## Task brief
Everything in the data below except the pictures must be repeated word for word.
****
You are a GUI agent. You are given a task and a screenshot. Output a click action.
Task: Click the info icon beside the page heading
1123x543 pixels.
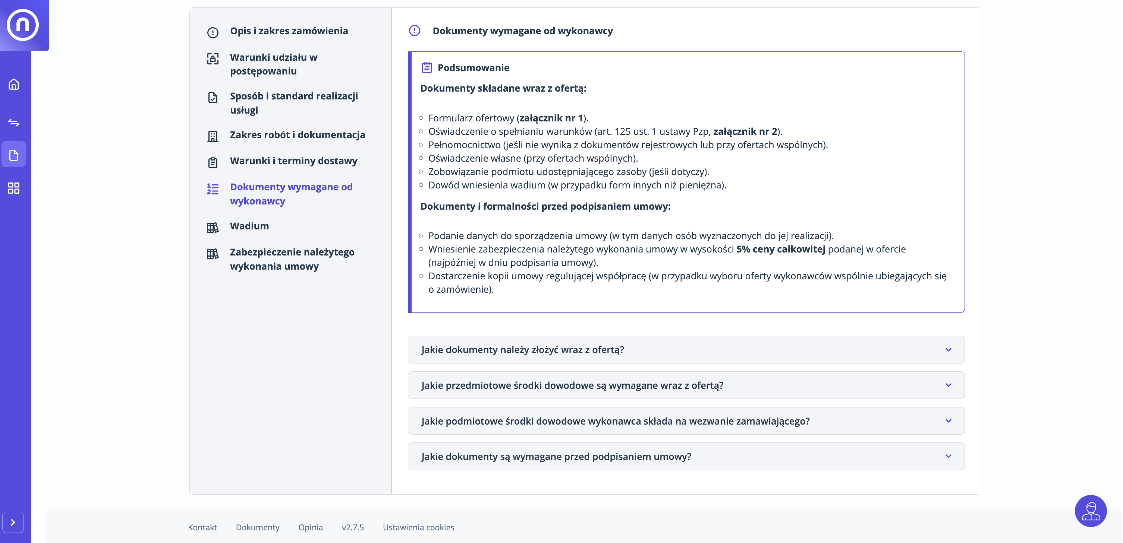(x=414, y=30)
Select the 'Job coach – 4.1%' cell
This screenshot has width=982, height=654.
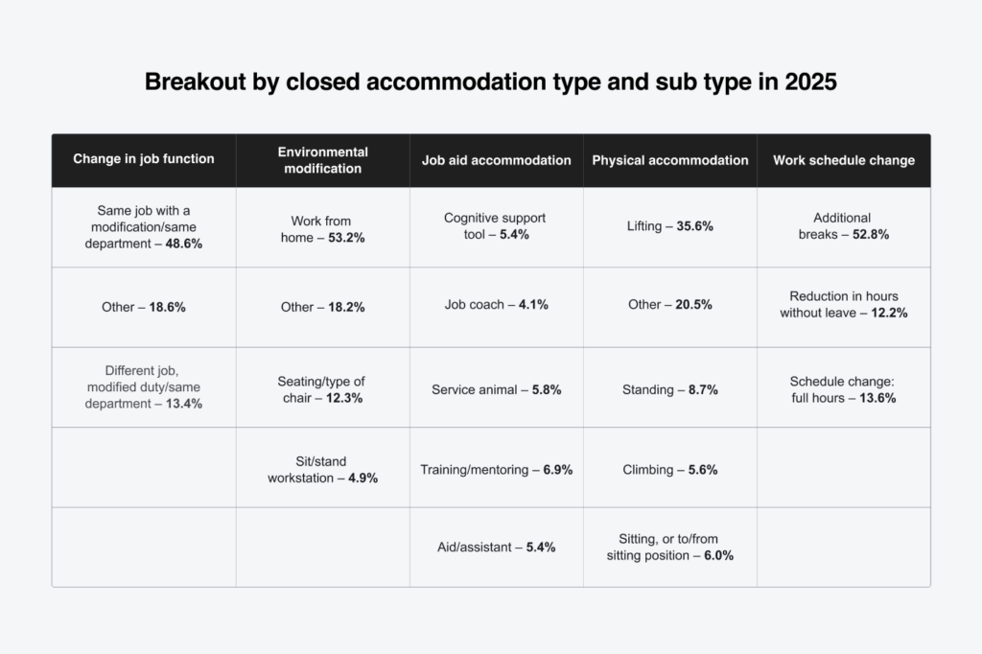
****
## Expected answer
You are a GUI agent. You are given a task and a screenshot. Output a click action.
Task: Click the info icon beside the page heading
1123x543 pixels.
(x=414, y=30)
Select the 'Job coach – 4.1%' cell
This screenshot has width=982, height=654.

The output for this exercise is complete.